Liar. Cheat. Liar. The words reverberated in my head. The lecture hall closed in on me and I gasped to breathe. I couldn’t stay. I couldn’t.
My heart pounded in my chest as I rose from my seat. I crossed over to Eliot’s desk and picked up a scrap of paper, pulling a pen out of my jacket pocket to write a brief note.
Sorry. I don’t deserve this.
I didn’t sign the note. Who was I to him, anyway? Valentina was nothing more than a wisp of imagination.
I left the note on his desk, and before I could change my mind, I turned and ran.

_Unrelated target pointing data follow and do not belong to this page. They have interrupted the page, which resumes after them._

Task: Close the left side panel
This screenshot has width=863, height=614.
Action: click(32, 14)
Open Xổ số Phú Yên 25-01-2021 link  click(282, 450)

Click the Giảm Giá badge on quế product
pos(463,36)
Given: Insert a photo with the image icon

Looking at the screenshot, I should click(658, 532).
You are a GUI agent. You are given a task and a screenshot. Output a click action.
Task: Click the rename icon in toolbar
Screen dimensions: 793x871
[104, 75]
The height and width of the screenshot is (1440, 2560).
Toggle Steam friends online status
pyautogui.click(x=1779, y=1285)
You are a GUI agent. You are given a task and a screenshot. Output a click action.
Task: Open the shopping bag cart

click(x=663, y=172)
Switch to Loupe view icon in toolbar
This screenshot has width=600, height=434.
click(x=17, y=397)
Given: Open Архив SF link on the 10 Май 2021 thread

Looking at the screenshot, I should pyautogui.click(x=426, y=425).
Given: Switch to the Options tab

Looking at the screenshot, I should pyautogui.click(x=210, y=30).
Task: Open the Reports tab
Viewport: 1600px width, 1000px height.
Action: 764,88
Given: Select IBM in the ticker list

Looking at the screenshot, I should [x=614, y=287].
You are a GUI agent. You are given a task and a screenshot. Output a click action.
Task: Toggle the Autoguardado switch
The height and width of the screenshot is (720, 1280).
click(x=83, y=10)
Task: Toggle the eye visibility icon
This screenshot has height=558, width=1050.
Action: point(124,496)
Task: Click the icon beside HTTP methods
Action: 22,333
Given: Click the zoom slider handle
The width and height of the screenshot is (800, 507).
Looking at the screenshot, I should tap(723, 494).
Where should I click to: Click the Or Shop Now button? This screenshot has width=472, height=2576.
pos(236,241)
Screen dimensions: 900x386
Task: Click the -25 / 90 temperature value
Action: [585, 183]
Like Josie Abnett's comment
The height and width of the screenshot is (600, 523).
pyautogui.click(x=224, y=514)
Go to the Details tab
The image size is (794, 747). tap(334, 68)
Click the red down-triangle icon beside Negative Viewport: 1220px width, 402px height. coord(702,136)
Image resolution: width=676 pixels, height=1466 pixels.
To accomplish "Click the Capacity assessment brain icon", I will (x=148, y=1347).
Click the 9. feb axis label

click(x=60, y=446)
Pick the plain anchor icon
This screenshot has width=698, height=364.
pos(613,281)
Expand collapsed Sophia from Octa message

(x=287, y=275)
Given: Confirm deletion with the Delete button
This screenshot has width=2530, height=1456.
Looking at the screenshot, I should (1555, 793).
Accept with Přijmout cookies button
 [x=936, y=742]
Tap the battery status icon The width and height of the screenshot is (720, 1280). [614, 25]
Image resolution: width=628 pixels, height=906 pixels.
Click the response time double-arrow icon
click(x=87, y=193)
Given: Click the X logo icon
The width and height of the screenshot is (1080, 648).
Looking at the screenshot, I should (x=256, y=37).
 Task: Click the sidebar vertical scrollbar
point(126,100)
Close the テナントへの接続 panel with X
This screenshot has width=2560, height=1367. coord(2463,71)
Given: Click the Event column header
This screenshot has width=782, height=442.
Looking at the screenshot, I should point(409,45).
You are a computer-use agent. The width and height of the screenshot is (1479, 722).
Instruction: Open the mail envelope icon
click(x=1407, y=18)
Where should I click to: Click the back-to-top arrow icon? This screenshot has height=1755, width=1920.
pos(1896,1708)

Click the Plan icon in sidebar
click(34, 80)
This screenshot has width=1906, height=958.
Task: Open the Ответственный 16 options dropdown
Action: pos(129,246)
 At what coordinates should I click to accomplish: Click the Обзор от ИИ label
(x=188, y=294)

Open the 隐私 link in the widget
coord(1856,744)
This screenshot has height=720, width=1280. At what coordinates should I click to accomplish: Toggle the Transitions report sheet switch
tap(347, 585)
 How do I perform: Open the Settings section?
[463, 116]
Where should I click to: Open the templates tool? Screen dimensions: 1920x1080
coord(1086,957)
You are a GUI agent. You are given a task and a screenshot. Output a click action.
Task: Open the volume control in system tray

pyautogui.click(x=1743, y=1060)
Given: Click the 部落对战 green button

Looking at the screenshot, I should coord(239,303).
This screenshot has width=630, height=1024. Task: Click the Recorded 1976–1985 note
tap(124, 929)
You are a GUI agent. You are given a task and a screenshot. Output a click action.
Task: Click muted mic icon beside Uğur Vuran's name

Eliot reached his hand out to dismiss the first student, someone who hadn’t written down a single partition for the first problem. Surely Valentina would know what a partition was? A flash of anxiety surged through him. If she were the first student to be dismissed—
Never mind that. Eliot berated himself for being so biased. Perhaps it was for the best that he couldn’t tell whose work was whose. Valentina had been writing, anyway, or pretending to. He pressed the button on his screen, sending the dismissal out into the auditorium. He stared at his screen for a moment until he heard a seat creak, and then he looked up to see a boy rolling his eyes as he left.
Not her.
Eliot pulled himself upright in his seat, wiping at his weary eyes. The night before already felt far away, the stuff of dreams and magic. He had looked forward to the internship test because he knew he would see her. And yet he was scared, too, for what reason he could not tell. Perhaps he worried that she would fail. She did not seem like the kind of person to take failure lightly. Perhaps he worried more that she would win, and all that would mean for him.